▸ Task details:
Rewrite the AltiVec thread from "Yes, Intel had" through "AltiVec from Intel.", inclusive, changing each "doggy doo" to "garbage".

▸ Supplied text:
········
Thread

AltiVec sucks

· PowerPC · 22 posts · Apr 23, 2005 View original thread ↗

#1 Sat, 23 Apr 2005 - 07:16

http://spl.haxial.net/weblog/index.php?p=85

Quote:

AltiVec (a.k.a. Velocity Engine and VMX) is a steaming pile of doggy doo. It is a real pain in the ass to use, and usually a waste of time. It is more of a marketing gimmick than a real feature, or at least it is highly overrated. The only reason they added it was because Intel had already added the equivalent to their CPUs, and they did not want to look lacking in comparison (they did a me too!").

Yes, Intel had it first, it was called MMX (MultiMedia Extensions) and it was introduced in 1997. Yes, MMX is a steaming pile of doggy doo, but we are comparing doggy doo (MMX) with doggy doo (AltiVec) here.

These days, MMX has been extended, and now it is called SSE and SSE2 (Streaming SIMD Extensions, where SIMD is Single Instruction, Multiple Data). Or you can say MMX refers to the original instructions, and SSE to the more recent ones, whatever, MMX and SSE are both SIMD, and it began in 1997 before AltiVec in 1999. Motorola obtained the general idea for AltiVec from Intel.
········
▸ Stored records:
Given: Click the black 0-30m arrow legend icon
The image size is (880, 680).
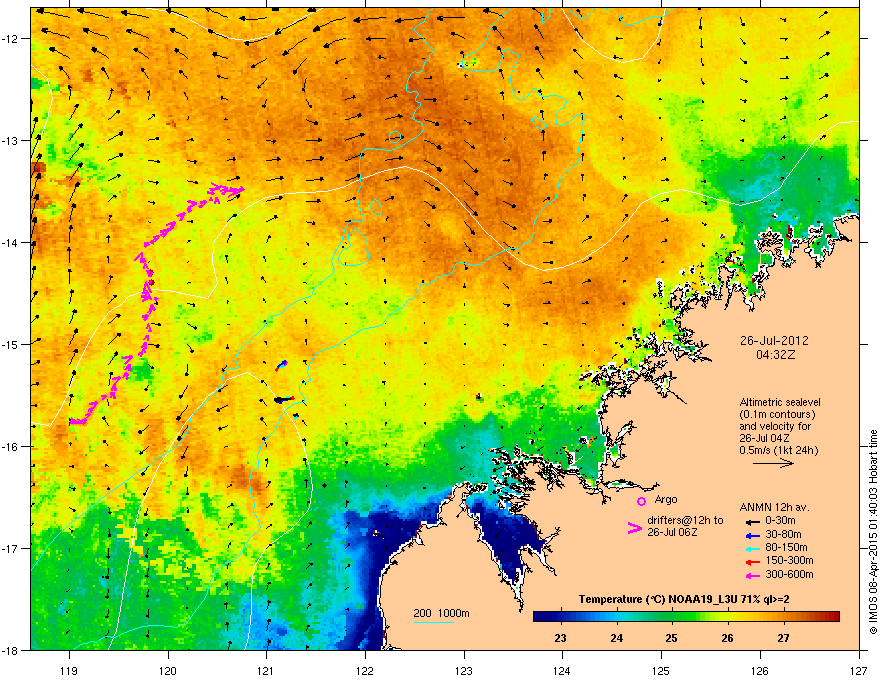Looking at the screenshot, I should point(752,521).

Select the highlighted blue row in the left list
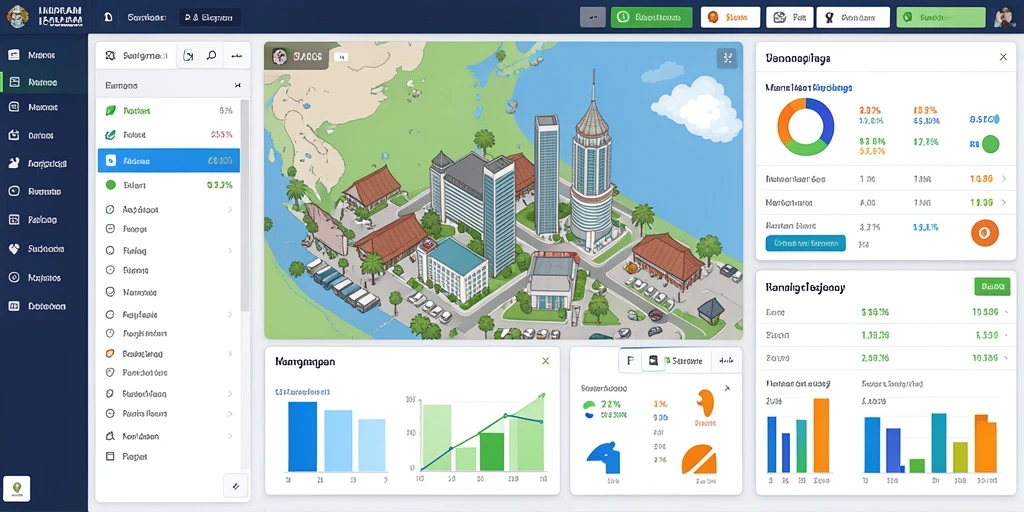click(168, 160)
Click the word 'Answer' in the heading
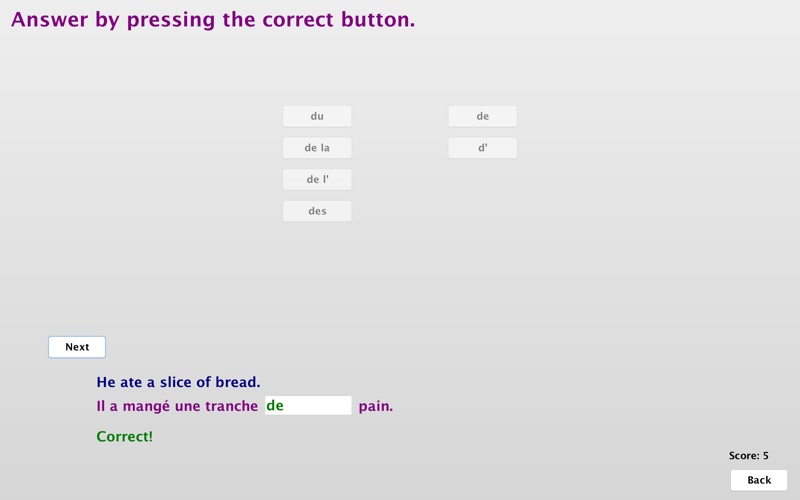800x500 pixels. 49,19
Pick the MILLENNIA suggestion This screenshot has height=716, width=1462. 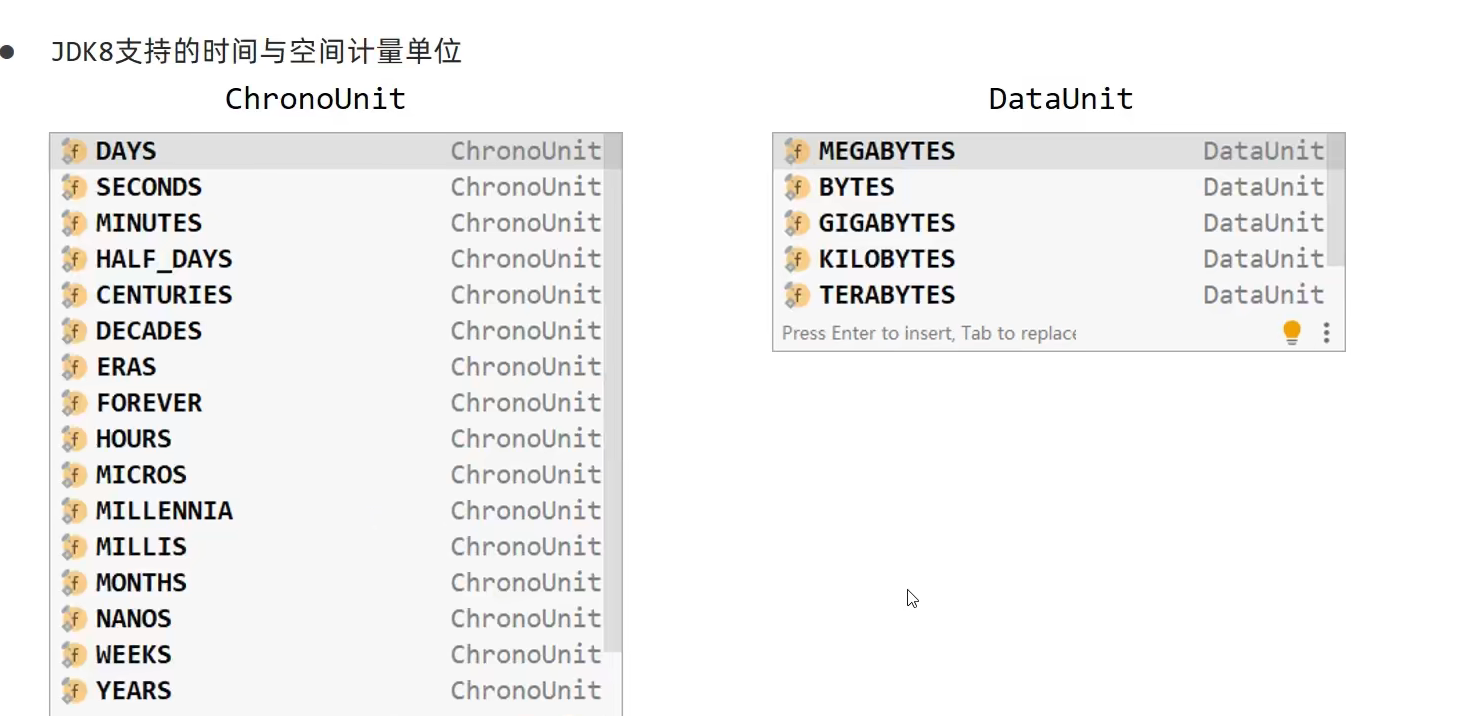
········
▸ Problem solution:
Yes, Intel had it first, it was called MMX (MultiMedia Extensions) and it was introduced in 1997. Yes, MMX is a steaming pile of garbage, but we are comparing garbage (MMX) with garbage (AltiVec) here.

These days, MMX has been extended, and now it is called SSE and SSE2 (Streaming SIMD Extensions, where SIMD is Single Instruction, Multiple Data). Or you can say MMX refers to the original instructions, and SSE to the more recent ones, whatever, MMX and SSE are both SIMD, and it began in 1997 before AltiVec in 1999. Motorola obtained the general idea for AltiVec from Intel.